The beauty of our modern-day world is that you can write and share your work with others as much as you please through mediums such as social media or blogging.
Blogs are great.
You can write what you want, when you want, and you can easily share your unique wisdom with the world.
Make sure that before you start a blog, you have a clear idea of the readership you are trying to grow. It will be much easier to drive attention to your blog when people know what they can get out of being there.
Essentially this means that you should establish yourself as an expert in something. You ARE an expert in something. In my case, being a PT who lives with chronic pain has truly made me an expert on the topic, which is what I write about in my blog, The Chronic Lifestyle.
The information you provide needs to be useful, informative, and, dare I say— entertaining—to your readers in order to keep them coming back for more.
Make sure you are consistently providing your readers with new and exciting content. And of course, make sure the caliber of your writing is the same as if you were submitting each piece of writing to a publisher.

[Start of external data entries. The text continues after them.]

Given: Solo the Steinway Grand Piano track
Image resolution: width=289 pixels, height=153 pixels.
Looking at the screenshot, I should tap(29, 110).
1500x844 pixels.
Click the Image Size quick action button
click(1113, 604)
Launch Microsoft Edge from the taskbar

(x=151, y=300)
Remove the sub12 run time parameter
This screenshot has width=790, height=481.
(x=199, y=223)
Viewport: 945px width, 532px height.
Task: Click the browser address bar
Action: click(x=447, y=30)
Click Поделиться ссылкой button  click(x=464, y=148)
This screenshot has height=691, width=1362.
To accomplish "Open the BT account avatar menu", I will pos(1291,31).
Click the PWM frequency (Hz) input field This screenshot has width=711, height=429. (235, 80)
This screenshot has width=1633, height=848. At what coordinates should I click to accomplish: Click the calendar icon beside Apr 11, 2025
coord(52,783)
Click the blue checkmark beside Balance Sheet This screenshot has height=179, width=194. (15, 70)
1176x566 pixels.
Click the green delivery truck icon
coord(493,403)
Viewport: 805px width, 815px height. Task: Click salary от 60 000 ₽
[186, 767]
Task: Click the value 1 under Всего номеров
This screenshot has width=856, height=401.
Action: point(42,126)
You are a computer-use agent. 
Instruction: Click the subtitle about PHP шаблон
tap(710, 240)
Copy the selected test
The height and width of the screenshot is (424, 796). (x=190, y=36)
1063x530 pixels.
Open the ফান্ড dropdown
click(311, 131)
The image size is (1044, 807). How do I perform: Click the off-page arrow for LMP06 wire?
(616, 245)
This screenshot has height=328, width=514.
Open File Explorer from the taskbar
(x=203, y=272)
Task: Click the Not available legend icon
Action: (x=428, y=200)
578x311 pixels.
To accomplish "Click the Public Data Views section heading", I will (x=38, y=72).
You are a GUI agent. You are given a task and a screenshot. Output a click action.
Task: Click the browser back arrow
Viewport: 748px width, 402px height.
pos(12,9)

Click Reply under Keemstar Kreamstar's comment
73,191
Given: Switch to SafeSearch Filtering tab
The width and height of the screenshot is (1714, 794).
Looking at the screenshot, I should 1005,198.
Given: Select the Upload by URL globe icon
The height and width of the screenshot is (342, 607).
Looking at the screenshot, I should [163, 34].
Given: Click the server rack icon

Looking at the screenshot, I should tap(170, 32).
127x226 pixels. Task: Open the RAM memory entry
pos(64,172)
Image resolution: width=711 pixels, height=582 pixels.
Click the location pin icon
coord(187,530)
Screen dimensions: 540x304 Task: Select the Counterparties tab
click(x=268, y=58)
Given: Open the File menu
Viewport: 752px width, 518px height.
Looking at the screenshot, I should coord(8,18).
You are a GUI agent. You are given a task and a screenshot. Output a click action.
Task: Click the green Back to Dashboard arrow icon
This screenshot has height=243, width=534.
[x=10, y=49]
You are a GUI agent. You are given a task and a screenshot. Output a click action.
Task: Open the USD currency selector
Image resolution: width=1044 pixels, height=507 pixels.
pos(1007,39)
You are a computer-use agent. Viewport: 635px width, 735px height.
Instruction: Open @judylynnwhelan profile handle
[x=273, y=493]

2. Reach out to growing publications to offer a guest post.
An excellent way to establish yourself as a writer is to reach out to other growing publications and offer to contribute a guest post. By connecting and working with others who are in a related niche or interest group, you will be able to build a network of like-minded professionals and writers.
Building a strong community is key when trying to break into this field.
I’m sure you realize that becoming a writer is not typically a “get rich quick” kind of gig. You should be willing (and eager!) to make contributions initially for free.
Work diligently with the publication to make sure that your content reflects what they are looking for, but don’t be afraid to let your voice shine through!
Curious which publications welcome guest posts from physical therapists? This article covers it!
Volunteer to write a blog post for your current job.
Many physical therapy practices are now starting blogs to provide their patients with helpful resources to aid in their rehabilitation, and provide necessary education that can empower and inform patients about their diagnoses. Volunteer to contribute to the blog!
This is a great way to publish your work and contribute positively to your current workplace. With this type of contribution, you are clearly leveraging your physical therapy degree while also building your writing portfolio.
If your practice does not currently have a blog, and you feel comfortable doing so, suggest the idea to your boss!
But be ready to take on the brunt of the blog design and content development at first. Also, be prepared for an exit plan if you don’t plan on being associated with this clinic forever.
3. Stay positive and keep writing.
When you’re a physical therapist, writing skills are invaluable. We, as physical therapists, have a unique, expert knowledge base that can benefit so many people.
Remember that when you write, you are able to extend your reach and share your expertise with readers far and wide.
But every writer has to begin somewhere. Don’t be afraid to start to put your work out there, even if you feel that your portfolio is a little underdeveloped at the moment.
Keep writing, networking, and developing your content. Stay positive that your writing skills will get noticed—and remember that each article you publish is a small step towards your career as physical therapy writer!